**** Material to process
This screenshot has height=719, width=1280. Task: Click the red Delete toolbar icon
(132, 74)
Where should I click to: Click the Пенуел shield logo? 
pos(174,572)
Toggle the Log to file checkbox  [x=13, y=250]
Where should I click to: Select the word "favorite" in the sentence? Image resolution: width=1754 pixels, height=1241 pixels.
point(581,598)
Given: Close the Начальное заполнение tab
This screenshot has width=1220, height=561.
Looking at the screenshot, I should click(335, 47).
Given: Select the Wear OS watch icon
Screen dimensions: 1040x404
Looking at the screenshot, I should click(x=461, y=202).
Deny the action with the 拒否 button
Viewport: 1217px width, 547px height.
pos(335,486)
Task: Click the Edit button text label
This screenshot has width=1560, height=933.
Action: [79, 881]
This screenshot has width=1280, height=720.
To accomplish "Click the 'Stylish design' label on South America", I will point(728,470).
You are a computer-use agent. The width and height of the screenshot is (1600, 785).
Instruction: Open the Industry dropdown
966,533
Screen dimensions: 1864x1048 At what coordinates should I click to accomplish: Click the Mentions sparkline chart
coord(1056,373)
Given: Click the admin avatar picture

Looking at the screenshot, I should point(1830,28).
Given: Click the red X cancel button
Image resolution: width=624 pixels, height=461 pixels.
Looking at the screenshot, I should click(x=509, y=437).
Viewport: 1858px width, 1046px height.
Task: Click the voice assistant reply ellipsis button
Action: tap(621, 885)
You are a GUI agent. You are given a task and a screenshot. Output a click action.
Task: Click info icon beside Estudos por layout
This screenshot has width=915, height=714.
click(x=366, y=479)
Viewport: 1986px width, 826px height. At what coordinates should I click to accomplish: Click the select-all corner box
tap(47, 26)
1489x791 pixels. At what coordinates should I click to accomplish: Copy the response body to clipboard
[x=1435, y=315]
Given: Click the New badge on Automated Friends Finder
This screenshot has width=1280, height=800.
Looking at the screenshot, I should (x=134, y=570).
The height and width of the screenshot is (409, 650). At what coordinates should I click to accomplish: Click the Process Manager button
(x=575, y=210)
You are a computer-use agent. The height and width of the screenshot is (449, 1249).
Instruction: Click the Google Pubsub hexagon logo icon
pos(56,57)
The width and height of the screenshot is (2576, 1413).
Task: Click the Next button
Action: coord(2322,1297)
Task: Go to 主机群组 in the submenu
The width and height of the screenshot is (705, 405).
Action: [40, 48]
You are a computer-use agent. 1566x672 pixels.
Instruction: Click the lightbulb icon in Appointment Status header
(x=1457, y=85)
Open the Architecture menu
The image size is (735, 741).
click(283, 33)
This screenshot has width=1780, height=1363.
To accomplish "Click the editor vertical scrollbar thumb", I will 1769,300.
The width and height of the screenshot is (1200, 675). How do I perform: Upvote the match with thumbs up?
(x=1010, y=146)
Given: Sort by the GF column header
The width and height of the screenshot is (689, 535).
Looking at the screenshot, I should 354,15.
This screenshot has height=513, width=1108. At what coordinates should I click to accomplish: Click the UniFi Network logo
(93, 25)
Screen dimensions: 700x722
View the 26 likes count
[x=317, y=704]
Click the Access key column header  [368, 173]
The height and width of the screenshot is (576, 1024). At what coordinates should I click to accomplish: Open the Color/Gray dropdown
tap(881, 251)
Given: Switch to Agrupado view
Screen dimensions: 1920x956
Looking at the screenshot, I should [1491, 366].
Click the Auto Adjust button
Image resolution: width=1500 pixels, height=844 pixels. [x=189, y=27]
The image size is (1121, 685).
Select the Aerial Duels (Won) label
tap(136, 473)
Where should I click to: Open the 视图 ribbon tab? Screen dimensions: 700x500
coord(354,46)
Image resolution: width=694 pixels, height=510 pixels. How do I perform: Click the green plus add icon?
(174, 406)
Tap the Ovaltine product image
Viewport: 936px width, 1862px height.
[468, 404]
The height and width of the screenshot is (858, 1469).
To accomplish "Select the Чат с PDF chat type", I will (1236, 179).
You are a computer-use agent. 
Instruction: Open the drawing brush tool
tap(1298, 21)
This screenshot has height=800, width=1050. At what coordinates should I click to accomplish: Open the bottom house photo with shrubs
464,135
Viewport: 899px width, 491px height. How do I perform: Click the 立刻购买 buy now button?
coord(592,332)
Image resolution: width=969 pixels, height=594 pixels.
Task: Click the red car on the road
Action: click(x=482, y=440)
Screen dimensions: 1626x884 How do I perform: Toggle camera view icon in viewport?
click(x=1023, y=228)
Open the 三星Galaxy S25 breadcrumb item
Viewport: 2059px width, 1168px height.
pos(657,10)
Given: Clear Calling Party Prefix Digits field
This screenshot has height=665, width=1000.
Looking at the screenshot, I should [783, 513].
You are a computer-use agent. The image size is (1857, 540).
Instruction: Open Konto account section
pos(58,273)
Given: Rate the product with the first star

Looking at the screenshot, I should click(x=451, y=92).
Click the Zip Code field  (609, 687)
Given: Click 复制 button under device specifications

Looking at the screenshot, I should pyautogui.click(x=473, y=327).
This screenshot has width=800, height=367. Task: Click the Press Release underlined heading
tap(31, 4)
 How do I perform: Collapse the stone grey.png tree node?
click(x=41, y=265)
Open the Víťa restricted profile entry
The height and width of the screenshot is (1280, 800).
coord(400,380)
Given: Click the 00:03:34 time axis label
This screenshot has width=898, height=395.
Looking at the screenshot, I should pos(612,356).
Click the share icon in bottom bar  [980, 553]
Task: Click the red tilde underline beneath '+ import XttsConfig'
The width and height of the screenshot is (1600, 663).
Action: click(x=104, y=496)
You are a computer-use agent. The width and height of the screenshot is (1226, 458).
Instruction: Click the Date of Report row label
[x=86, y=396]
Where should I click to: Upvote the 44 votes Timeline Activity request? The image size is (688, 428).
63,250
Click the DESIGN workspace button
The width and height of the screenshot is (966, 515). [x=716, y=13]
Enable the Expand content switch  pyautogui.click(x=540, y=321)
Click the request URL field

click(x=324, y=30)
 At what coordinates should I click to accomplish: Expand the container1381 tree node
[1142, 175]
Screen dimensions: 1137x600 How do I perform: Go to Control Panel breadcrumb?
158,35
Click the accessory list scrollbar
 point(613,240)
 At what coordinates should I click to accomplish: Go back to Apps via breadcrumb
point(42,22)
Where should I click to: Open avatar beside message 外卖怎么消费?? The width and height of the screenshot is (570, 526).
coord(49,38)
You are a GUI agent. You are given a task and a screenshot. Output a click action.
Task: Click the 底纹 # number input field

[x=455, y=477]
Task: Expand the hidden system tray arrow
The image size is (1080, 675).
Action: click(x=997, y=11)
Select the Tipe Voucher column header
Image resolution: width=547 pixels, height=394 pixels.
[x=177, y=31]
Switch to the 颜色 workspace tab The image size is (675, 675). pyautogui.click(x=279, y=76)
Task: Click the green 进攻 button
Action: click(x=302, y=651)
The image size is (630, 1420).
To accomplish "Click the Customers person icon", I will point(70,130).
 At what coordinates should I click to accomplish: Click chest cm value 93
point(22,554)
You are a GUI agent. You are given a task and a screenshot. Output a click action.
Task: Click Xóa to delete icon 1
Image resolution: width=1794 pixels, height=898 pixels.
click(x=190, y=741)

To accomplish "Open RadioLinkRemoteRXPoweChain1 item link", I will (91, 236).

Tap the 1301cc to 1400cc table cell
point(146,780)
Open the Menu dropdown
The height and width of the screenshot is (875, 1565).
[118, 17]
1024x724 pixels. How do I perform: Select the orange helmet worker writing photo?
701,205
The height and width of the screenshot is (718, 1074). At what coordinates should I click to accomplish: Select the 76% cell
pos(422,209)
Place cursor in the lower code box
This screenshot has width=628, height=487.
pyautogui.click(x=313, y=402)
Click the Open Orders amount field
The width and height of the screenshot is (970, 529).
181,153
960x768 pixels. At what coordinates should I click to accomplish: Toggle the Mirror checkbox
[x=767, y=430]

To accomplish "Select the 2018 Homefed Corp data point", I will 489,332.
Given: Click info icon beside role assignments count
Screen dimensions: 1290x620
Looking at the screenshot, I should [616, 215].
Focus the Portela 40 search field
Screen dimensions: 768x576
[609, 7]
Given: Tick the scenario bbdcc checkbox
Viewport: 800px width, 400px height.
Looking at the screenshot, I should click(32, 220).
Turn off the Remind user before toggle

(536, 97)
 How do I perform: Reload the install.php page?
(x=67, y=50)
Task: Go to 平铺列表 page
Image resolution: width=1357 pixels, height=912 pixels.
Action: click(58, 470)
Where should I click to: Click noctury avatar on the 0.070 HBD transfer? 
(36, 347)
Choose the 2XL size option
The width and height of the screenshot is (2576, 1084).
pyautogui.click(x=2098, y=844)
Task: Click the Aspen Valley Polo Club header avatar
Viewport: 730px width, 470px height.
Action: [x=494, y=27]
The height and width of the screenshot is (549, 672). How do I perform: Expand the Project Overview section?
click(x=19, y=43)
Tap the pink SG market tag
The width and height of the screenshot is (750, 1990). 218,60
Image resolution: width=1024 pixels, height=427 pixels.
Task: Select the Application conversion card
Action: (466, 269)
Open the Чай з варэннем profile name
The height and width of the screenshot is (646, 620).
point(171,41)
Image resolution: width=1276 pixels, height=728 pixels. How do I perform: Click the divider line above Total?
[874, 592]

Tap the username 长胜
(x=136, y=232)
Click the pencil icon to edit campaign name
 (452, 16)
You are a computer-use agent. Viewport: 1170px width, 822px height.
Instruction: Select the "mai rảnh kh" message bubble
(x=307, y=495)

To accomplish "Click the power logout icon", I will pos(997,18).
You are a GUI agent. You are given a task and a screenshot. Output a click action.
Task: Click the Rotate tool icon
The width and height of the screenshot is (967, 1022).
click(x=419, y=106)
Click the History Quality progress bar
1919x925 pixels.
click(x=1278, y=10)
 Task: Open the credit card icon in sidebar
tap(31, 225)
********
Directions for this task:
Transcribe, exactly as written, all lines of the entries above from the first to the one containing "Given: Close the Начальное заполнение tab", and no more.

Task answer:
This screenshot has height=719, width=1280. Task: Click the red Delete toolbar icon
(132, 74)
Where should I click to: Click the Пенуел shield logo? 
pos(174,572)
Toggle the Log to file checkbox  [x=13, y=250]
Where should I click to: Select the word "favorite" in the sentence? Image resolution: width=1754 pixels, height=1241 pixels.
point(581,598)
Given: Close the Начальное заполнение tab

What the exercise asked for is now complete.